# AUSGANGSTEXT
ChatGPT und Co machen es einfach, Texte und andere Inhalte auf Knopfdruck generieren zu lassen. Doch was, wenn darin Fehler sind? Wer steht dafür gerade? Und wenn jemand fürs Texten oder Illustrieren bezahlt wird – verletzt er dann durch den Einsatz von Künstlicher Intelligenz (KI) vertragliche Pflichten? Diese und weitere Fragen wirft Prof. Dr. Renate Schaub in einem Aufsatz in der Neuen Juristischen Wochenschrift vom 20. Juli 2023 auf.
Während bislang vor allem die Pflichten von Herstellern solcher KI-Software im Fokus standen, widmet sie sich – am Beispiel von ChatGPT, aber auch für andere KI-Anwendungen – den Pflichten der Nutzenden und arbeitet erste Grundzüge KI-spezifischer Sorgfaltspflichten heraus.
Ist KI-Text genauso viel wert wie von Menschen geschriebener?
Generative Künstliche Intelligenzen sind schon eine ganze Weile im Einsatz, beispielsweise in Bildgeneratoren und Übersetzungssoftwares. Richtig Furore machen sie aber erst, seit ChatGPT frei zur Verfügung steht. Die KI erzeugt auf eine kurze Anforderung hin Texte aller Art, die sich häufig lesen wie von Menschen verfasst. Für die Rechtswissenschaft ergeben sich daraus eine Menge Fragen, die viele Rechtsgebiete berühren. „Angenommen, ein angestellter Werbetexter lässt ChatGPT seine Texte verfassen. Verletzt er damit die Pflichten, die sich aus seinem Arbeitsvertrag ergeben?“, gibt Renate Schaub ein Beispiel. Man könnte sich – in Bezug auf das Verhältnis von Leistung und Gegenleistung beim Vertrag – auch fragen, ob KI-generierte Texte genauso viel wert sind, wie von Menschen verfasste.

# INHALT DER DATENSÄTZE
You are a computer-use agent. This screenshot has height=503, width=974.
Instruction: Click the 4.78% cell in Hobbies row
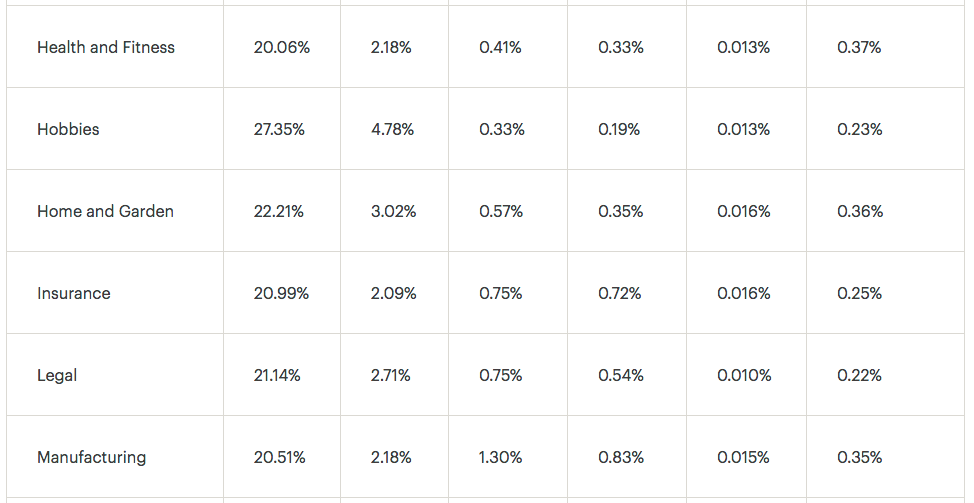(x=393, y=129)
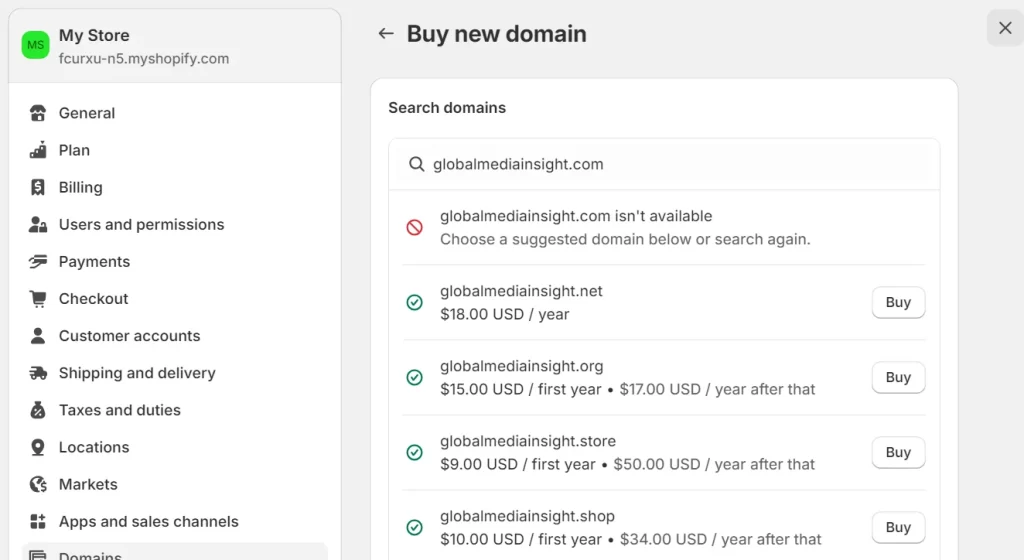Close the settings panel with X button
The image size is (1024, 560).
click(x=1005, y=28)
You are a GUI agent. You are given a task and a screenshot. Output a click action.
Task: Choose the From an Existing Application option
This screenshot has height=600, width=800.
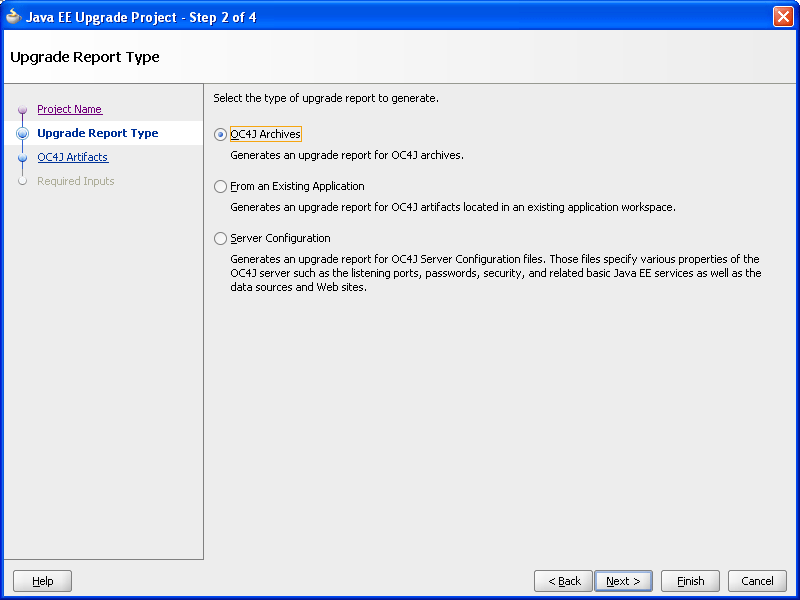point(221,186)
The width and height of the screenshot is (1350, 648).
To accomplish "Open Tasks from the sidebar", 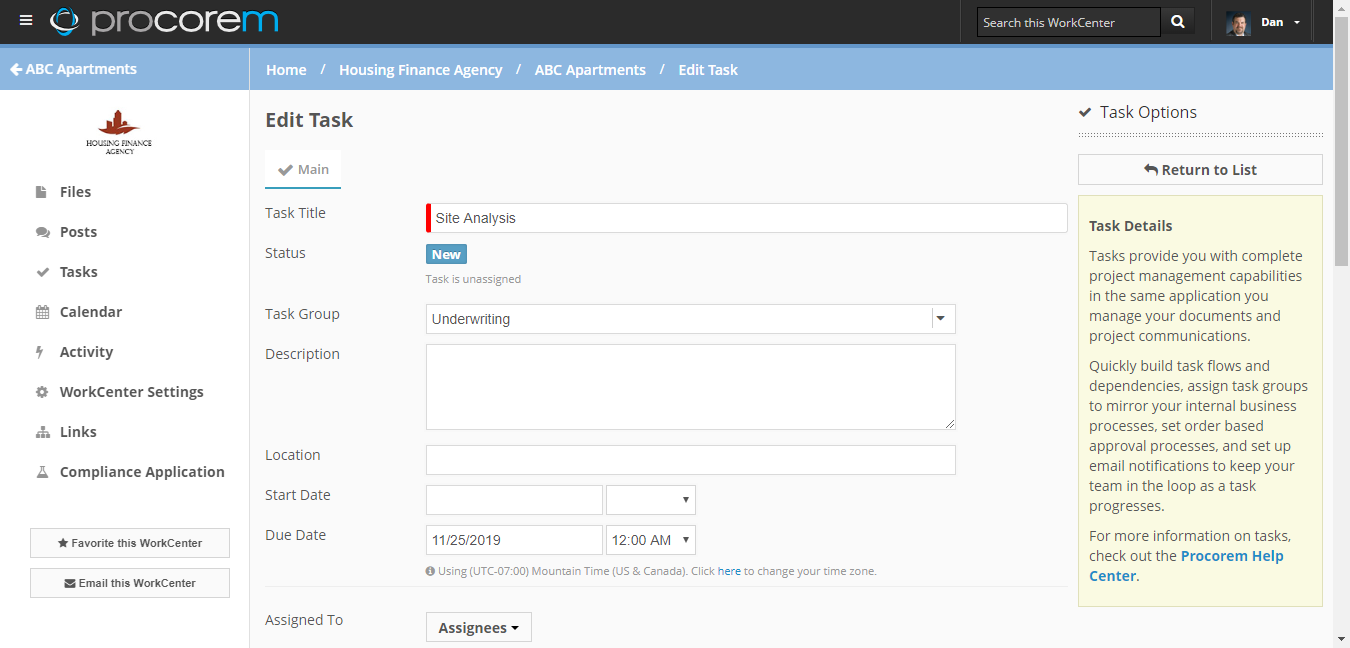I will pos(78,271).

# ARBEITSANWEISUNG
Gib den Text zu KI-Sorgfaltspflichten ab der Stelle mit den Worten „Während bislang vor“ bis einschließlich „von Menschen geschriebener?“ erneut wieder und benenne darin „Herstellern“ in „Entwicklern“ um. Die Datensätze haben eine andere Herkunft als der Text.

# ANTWORT
Während bislang vor allem die Pflichten von Entwicklern solcher KI-Software im Fokus standen, widmet sie sich – am Beispiel von ChatGPT, aber auch für andere KI-Anwendungen – den Pflichten der Nutzenden und arbeitet erste Grundzüge KI-spezifischer Sorgfaltspflichten heraus.
Ist KI-Text genauso viel wert wie von Menschen geschriebener?